30/08/2025
▪︎ crónicas de la madre de todos▪︎
No se como empezar, pero si me sale del alma llamarte madre, abuela, mi mundo, mi tesoro, mi todo, mi maestra, mi escuela de la vida.
Nunca fuiste villana, pero me hiciste trampa.
No te juzgare, pero no me esperaste. Calculaste cada paso y minuto, para mantener en silencio una maldita enfermedad que se cruzo en maravilloso camino y no pudiste con ella. Y perdóname si sueno insensato, pero durante toda mi vida vi que pudiste con todo, ¿qué paso acá?’, te rendiste, fue mas fuerte, estabas cansa, querías irte.
No me perdonaré jamás esas llamadas donde querías verme y yo me negaba porque quería verte recuperada supuestamente de un infarto, mientras perdí un sinfín de veces la oportunidad de ver tus ojos, oír tu voz, mientras tu cuerpo estaba como la vía láctea llena de estrellas que alumbraban todo un sistema humano.
Me arrepiento. Me arrepiento, no me perdono, dime como.
Mi psiquiatra me dice que no he pasado el duelo porque simplemente te imagino yo entrando por esa puerta y tu en la cocina preparando tu especialidad para tus mas de 24 nietos, y quiero, me obligo a seguir con ese pensamiento, sé que no es normal, no es sano, pero quiero esa imagen no acepto imaginarte de otra manera.

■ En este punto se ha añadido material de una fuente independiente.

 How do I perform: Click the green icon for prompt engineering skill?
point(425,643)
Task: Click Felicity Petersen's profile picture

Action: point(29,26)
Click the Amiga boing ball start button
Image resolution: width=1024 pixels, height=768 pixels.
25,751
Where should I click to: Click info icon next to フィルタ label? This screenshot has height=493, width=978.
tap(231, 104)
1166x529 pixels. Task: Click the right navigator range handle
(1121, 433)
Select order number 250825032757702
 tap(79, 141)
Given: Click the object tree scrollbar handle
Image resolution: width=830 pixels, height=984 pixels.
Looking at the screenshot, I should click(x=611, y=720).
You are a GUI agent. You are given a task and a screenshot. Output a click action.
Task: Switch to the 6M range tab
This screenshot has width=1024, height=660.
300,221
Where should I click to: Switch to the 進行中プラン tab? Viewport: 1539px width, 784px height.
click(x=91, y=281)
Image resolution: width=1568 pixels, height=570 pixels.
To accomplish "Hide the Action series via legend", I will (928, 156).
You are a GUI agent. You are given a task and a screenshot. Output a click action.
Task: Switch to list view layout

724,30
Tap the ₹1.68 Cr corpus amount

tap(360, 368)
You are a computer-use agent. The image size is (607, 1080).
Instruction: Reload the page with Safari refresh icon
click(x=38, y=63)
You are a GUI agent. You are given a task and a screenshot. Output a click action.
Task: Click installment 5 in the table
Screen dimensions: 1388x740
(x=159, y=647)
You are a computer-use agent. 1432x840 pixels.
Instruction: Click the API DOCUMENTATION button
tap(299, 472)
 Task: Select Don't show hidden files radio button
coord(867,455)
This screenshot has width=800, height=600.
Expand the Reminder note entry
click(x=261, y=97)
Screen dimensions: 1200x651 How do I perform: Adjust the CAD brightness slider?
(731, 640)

Solo me gustaría preguntarle a la vida, a tus santos a Dios porque tú, por que en ese momento, por que no pude estar, no sé si fue un gesto egoísta de tu parte o de la mía, pero que hago madre mía con esto que llevo atravesado en el alma y me va desgarrando cada año que pasa, debería ir sanando, pero tu ausencia me tiene en una espiral toxica, inmersiva adicta al desastre por que me culpo por no estar ahí. No hay justicia, no hay ley quien pueda reclamar me queda tu alma, tu cielo y tu flor de lirios de agua.
Ofelia, mi querida Ofelia, oh, mi madre, joder que c**o hago sin ti. Sin ti me pierdo y el camino para encontrarme es donde tu descansas eternamente.